Scan the entries below for the word "computer". Copy out every line in which it occurs.

- Opening Delimiter -

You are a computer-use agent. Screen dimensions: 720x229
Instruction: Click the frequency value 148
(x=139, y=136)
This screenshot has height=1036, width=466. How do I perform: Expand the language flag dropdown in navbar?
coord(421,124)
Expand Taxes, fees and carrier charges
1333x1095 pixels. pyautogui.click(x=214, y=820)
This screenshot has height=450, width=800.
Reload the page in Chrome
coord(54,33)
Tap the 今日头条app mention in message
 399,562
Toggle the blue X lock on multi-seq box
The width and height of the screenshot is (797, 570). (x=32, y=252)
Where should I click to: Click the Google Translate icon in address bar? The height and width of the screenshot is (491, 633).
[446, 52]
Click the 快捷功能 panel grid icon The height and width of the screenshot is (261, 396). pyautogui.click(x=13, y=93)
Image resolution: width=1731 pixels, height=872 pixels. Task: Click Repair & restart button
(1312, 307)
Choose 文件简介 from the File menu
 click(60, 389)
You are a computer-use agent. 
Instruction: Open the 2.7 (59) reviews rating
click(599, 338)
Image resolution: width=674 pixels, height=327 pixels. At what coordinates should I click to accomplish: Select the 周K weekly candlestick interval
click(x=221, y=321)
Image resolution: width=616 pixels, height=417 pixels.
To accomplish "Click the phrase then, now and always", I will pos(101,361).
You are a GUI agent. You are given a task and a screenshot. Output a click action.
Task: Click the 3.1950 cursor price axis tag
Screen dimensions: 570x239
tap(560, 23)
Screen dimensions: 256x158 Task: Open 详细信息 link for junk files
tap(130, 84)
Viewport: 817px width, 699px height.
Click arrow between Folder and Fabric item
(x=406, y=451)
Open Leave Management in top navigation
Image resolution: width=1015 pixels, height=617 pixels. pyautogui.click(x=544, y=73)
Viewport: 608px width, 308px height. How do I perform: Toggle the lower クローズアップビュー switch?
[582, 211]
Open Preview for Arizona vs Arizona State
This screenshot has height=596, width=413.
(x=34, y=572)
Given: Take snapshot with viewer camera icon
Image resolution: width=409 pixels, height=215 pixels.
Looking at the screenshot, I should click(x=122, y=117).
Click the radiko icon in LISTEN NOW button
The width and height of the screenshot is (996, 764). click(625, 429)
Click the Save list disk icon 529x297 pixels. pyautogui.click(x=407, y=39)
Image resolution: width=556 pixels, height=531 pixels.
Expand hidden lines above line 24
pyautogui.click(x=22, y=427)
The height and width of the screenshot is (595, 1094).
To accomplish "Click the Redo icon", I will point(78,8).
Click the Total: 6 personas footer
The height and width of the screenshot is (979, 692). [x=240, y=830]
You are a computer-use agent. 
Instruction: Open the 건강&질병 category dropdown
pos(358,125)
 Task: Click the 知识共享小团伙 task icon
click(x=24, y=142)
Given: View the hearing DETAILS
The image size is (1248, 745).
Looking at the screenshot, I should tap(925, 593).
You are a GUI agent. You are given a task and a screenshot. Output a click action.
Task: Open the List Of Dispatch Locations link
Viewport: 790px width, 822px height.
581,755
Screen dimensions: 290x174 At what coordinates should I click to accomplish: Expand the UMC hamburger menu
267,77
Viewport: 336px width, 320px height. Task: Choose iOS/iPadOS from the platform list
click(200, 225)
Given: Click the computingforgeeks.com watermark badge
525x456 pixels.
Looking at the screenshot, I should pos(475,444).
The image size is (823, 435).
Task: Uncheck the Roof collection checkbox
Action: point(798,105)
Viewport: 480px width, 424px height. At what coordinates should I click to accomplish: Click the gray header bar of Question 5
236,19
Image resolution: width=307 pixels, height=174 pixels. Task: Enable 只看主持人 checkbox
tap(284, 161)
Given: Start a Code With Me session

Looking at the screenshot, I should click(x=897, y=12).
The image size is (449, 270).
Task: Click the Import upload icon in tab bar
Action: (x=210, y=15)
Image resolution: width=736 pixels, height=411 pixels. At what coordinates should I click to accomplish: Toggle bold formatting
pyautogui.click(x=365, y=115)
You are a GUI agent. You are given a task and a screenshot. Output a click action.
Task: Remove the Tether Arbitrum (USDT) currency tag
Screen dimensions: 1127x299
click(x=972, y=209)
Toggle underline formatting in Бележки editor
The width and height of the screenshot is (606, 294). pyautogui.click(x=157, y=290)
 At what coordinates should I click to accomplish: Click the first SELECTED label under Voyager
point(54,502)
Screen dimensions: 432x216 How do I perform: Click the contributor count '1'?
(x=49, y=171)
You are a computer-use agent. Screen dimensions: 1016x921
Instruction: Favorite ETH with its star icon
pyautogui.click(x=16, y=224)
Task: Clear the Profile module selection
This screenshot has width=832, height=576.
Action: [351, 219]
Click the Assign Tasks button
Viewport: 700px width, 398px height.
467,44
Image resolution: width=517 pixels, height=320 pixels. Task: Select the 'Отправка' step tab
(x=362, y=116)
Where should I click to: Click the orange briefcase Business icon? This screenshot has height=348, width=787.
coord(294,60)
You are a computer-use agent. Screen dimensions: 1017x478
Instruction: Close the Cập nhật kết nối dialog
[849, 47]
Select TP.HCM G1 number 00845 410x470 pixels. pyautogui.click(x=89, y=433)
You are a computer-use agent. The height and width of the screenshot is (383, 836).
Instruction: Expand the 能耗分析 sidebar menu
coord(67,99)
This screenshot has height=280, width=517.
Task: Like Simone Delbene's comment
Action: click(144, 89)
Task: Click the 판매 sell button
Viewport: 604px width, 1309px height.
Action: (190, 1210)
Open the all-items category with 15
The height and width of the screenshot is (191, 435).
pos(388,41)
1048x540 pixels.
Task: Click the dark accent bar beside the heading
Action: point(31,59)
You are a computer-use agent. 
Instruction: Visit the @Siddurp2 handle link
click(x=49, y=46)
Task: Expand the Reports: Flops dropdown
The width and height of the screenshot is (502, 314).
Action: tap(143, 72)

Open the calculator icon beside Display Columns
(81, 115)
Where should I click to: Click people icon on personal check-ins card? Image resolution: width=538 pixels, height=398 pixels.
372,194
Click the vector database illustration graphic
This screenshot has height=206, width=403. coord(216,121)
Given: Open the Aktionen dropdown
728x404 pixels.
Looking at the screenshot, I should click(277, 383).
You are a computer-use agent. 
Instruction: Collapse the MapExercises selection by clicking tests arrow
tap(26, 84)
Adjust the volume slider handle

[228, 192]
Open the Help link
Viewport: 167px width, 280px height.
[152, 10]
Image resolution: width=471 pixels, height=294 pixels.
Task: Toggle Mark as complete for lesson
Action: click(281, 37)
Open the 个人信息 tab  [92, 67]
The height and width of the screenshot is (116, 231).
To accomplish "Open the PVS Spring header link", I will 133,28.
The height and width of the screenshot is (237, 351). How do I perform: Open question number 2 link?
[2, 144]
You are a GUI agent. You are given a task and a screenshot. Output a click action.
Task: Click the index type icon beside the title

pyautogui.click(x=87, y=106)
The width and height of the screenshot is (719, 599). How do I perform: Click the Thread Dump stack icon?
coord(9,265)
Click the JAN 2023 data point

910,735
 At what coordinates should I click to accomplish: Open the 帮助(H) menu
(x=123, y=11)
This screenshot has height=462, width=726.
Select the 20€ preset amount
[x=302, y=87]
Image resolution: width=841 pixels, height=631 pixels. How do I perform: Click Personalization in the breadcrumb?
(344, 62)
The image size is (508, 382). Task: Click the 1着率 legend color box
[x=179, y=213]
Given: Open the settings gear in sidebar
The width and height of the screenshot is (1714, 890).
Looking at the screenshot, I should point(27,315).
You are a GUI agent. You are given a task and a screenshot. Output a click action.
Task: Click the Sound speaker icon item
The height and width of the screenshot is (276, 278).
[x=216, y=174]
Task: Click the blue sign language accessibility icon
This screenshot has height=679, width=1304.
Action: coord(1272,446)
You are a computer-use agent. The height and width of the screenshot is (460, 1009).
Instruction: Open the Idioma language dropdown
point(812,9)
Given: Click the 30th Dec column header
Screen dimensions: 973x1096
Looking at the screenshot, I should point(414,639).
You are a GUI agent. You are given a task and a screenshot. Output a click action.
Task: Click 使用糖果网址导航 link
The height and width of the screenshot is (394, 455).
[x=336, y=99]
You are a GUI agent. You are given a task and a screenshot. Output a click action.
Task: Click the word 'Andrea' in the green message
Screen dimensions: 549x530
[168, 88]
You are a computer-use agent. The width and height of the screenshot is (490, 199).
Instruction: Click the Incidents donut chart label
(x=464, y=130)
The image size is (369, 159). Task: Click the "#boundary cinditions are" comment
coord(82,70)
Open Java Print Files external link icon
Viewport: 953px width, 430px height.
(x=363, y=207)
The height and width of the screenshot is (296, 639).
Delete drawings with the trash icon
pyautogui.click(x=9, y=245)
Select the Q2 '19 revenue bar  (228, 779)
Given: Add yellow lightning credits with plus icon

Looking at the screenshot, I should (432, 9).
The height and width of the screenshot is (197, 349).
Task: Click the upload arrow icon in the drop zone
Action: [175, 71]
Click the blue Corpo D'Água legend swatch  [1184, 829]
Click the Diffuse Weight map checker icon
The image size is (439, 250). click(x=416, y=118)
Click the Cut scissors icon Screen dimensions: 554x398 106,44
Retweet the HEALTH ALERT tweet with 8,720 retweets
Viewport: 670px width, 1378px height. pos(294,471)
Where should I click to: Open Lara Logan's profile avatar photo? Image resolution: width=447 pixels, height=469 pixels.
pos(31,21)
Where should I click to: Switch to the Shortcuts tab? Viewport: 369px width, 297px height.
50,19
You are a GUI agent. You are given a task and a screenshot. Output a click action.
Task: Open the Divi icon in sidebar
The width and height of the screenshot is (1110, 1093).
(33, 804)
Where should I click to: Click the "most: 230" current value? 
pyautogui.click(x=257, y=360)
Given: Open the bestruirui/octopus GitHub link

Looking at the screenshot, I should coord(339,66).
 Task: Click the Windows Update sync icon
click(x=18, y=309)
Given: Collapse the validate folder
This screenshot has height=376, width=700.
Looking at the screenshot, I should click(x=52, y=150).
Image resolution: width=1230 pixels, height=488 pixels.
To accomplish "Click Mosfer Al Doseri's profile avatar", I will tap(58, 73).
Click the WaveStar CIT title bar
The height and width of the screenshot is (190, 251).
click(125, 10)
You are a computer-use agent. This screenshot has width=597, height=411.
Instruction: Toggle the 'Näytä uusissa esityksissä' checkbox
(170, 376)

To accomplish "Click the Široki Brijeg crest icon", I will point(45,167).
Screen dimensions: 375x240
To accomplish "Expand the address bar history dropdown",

- Closing Delimiter -

• **RESPONSE TO THE TASK**:
You are a computer-use agent. Screen dimensions: 720x229
You are a computer-use agent. 
You are a computer-use agent. 
You are a computer-use agent. Screen dimensions: 1016x921
You are a computer-use agent. Screen dimensions: 1017x478
You are a computer-use agent. The height and width of the screenshot is (383, 836).
You are a computer-use agent. 
You are a computer-use agent. 
You are a computer-use agent. The height and width of the screenshot is (460, 1009).
You are a computer-use agent. The width and height of the screenshot is (490, 199).
You are a computer-use agent. This screenshot has width=597, height=411.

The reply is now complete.